Мария Тимофеевна Чередниченко, мать дивизионного комиссара, темнолицая семидесятилетняя старуха, уезжала из родной деревни. Соседи звали ее ехать днем, но Мария Тимофеевна собиралась напечь на дорогу хлеба, и он должен был поспеть лишь к ночи. А утром уезжал председатель колхоза, и она решила ехать с ним.
Внук, одиннадцатилетний Леня, приехал гостить к ней в деревню после окончания занятий в киевской школе, недели за три до войны.
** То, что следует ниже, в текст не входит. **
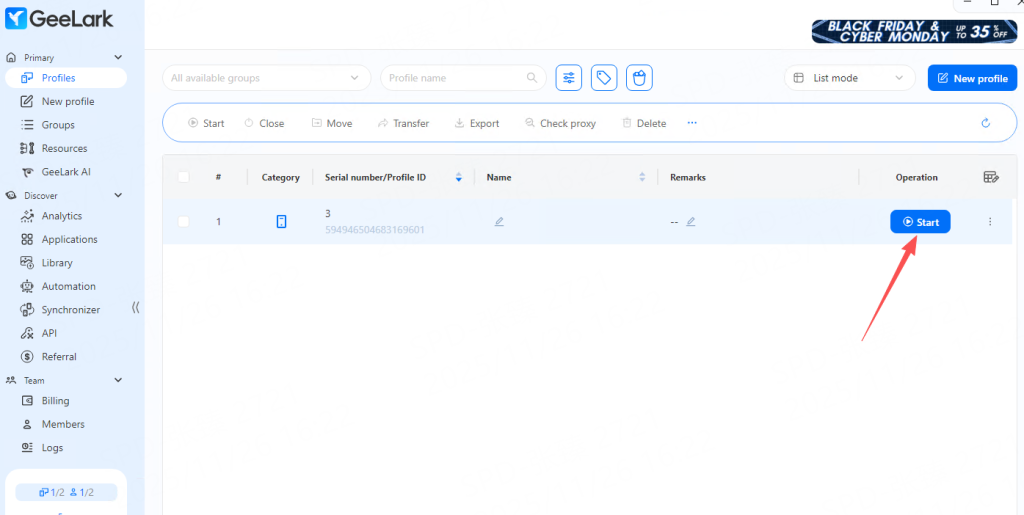Open the All available groups dropdown
Image resolution: width=1024 pixels, height=515 pixels.
tap(265, 78)
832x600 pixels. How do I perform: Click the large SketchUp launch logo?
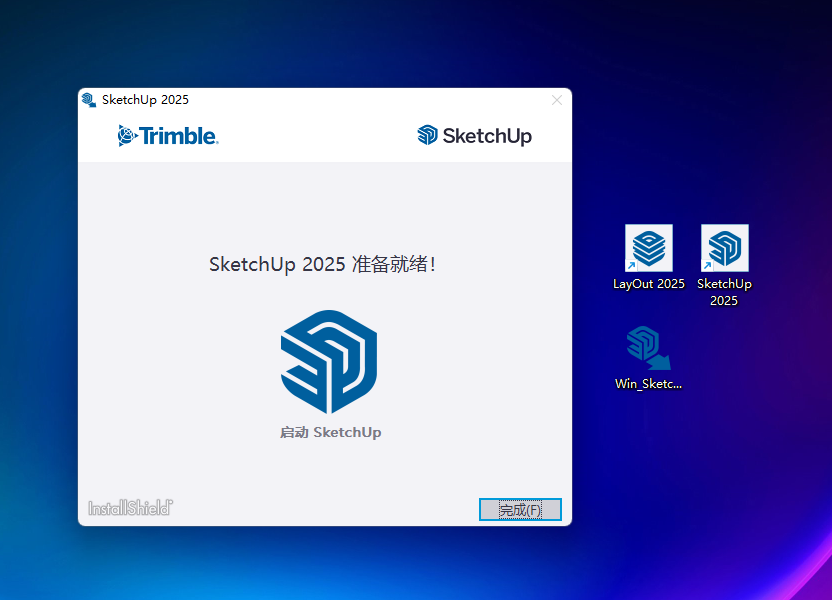329,362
С начала войны она не получала писем от сына и решила везти внука в Ворошиловград, к родителям его покойной матери, умершей три года тому назад.
Дивизионный комиссар уже несколько раз просил мать приехать к нему — в большой киевской квартире ей бы жилось удобнее и легче. Она ежегодно ездила к нему гостить, но обычно проводила у сына не больше месяца. Сын возил ее кататься по городу, она была два раза в Историческом музее и любила театр. Посетители театра с интересом и почтением смотрели на высокую строгую старуху крестьянку с морщинистыми трудовыми руками, сидевшую в первом ряду партера. Сын приезжал обычно перед последним действием — он освобождался очень поздно. Они шли по фойе рядом, и все расступались, давая им дорогу — прямой строгой старухе с черным платком на плечах и такому же темнолицему, строгому, похожему на нее лицом военному в высоком звании дивизионного комиссара. «Мать и сын», негромко говорили женщины оглядываясь.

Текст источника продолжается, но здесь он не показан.